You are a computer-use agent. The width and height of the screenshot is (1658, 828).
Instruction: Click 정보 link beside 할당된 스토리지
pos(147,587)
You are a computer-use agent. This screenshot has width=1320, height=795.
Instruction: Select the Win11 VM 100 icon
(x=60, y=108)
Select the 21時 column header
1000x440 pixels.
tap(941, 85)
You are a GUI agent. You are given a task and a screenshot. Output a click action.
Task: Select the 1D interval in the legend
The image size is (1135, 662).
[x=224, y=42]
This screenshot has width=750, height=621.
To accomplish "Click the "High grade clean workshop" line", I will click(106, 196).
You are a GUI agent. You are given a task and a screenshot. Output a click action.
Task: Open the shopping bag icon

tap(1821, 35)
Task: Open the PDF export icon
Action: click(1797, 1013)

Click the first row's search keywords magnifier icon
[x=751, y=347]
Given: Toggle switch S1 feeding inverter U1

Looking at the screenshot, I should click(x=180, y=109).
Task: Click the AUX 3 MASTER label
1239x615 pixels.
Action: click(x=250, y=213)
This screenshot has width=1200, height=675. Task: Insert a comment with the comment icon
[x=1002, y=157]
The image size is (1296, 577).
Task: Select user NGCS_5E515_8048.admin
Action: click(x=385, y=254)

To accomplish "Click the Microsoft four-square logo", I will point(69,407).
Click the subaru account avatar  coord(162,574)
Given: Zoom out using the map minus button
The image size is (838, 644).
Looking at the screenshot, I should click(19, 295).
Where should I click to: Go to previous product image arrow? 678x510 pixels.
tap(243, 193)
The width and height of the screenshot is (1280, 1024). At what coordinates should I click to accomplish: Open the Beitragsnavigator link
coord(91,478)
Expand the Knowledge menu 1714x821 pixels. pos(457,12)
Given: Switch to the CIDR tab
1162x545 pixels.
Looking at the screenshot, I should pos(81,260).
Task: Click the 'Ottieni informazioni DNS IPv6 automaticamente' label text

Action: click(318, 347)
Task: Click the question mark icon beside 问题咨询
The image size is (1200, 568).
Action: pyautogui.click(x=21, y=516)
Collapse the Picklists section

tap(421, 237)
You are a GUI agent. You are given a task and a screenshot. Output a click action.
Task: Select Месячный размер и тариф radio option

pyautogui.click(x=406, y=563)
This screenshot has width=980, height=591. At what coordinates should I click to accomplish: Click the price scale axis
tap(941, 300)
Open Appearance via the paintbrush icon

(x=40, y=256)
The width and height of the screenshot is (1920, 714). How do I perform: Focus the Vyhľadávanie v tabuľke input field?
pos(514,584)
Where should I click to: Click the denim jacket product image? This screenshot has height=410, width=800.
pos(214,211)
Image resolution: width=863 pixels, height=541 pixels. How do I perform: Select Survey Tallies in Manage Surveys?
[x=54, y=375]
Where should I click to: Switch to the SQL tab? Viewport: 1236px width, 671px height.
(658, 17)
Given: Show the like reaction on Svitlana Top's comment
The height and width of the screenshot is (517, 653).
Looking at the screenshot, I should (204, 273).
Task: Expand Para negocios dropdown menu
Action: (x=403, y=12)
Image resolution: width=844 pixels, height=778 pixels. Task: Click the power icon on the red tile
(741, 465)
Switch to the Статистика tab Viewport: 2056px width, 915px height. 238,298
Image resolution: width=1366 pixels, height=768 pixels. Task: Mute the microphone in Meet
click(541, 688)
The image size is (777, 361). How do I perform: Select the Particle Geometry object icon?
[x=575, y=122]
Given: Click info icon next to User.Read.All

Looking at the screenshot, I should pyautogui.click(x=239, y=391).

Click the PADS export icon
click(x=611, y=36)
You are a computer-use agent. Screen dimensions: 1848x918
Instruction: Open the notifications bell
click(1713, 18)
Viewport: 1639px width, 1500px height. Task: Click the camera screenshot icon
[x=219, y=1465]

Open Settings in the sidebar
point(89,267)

▶ Your task
Only an exact retyping of the full data will do.

▶ Result of this task
You are a computer-use agent. The width and height of the screenshot is (1658, 828).
Instruction: Click 정보 link beside 할당된 스토리지
pos(147,587)
You are a computer-use agent. This screenshot has width=1320, height=795.
Instruction: Select the Win11 VM 100 icon
(x=60, y=108)
Select the 21時 column header
1000x440 pixels.
tap(941, 85)
You are a GUI agent. You are given a task and a screenshot. Output a click action.
Task: Select the 1D interval in the legend
The image size is (1135, 662).
[x=224, y=42]
This screenshot has width=750, height=621.
To accomplish "Click the "High grade clean workshop" line", I will click(106, 196).
You are a GUI agent. You are given a task and a screenshot. Output a click action.
Task: Open the shopping bag icon

tap(1821, 35)
Task: Open the PDF export icon
Action: click(1797, 1013)

Click the first row's search keywords magnifier icon
[x=751, y=347]
Given: Toggle switch S1 feeding inverter U1

Looking at the screenshot, I should click(x=180, y=109).
Task: Click the AUX 3 MASTER label
1239x615 pixels.
Action: click(x=250, y=213)
This screenshot has width=1200, height=675. Task: Insert a comment with the comment icon
[x=1002, y=157]
The image size is (1296, 577).
Task: Select user NGCS_5E515_8048.admin
Action: click(x=385, y=254)

To accomplish "Click the Microsoft four-square logo", I will point(69,407).
Click the subaru account avatar  coord(162,574)
Given: Zoom out using the map minus button
The image size is (838, 644).
Looking at the screenshot, I should click(19, 295).
Where should I click to: Go to previous product image arrow? 678x510 pixels.
tap(243, 193)
The width and height of the screenshot is (1280, 1024). At what coordinates should I click to accomplish: Open the Beitragsnavigator link
coord(91,478)
Expand the Knowledge menu 1714x821 pixels. pos(457,12)
Given: Switch to the CIDR tab
1162x545 pixels.
Looking at the screenshot, I should pos(81,260).
Task: Click the 'Ottieni informazioni DNS IPv6 automaticamente' label text

Action: click(318, 347)
Task: Click the question mark icon beside 问题咨询
The image size is (1200, 568).
Action: pyautogui.click(x=21, y=516)
Collapse the Picklists section

tap(421, 237)
You are a GUI agent. You are given a task and a screenshot. Output a click action.
Task: Select Месячный размер и тариф radio option

pyautogui.click(x=406, y=563)
This screenshot has width=980, height=591. At what coordinates should I click to accomplish: Click the price scale axis
tap(941, 300)
Open Appearance via the paintbrush icon

(x=40, y=256)
The width and height of the screenshot is (1920, 714). How do I perform: Focus the Vyhľadávanie v tabuľke input field?
pos(514,584)
Where should I click to: Click the denim jacket product image? This screenshot has height=410, width=800.
pos(214,211)
Image resolution: width=863 pixels, height=541 pixels. How do I perform: Select Survey Tallies in Manage Surveys?
[x=54, y=375]
Where should I click to: Switch to the SQL tab? Viewport: 1236px width, 671px height.
(658, 17)
Given: Show the like reaction on Svitlana Top's comment
The height and width of the screenshot is (517, 653).
Looking at the screenshot, I should (204, 273).
Task: Expand Para negocios dropdown menu
Action: (x=403, y=12)
Image resolution: width=844 pixels, height=778 pixels. Task: Click the power icon on the red tile
(741, 465)
Switch to the Статистика tab Viewport: 2056px width, 915px height. 238,298
Image resolution: width=1366 pixels, height=768 pixels. Task: Mute the microphone in Meet
click(541, 688)
The image size is (777, 361). How do I perform: Select the Particle Geometry object icon?
[x=575, y=122]
Given: Click info icon next to User.Read.All

Looking at the screenshot, I should pyautogui.click(x=239, y=391).

Click the PADS export icon
click(x=611, y=36)
You are a computer-use agent. Screen dimensions: 1848x918
Instruction: Open the notifications bell
click(1713, 18)
Viewport: 1639px width, 1500px height. Task: Click the camera screenshot icon
[x=219, y=1465]

Open Settings in the sidebar
point(89,267)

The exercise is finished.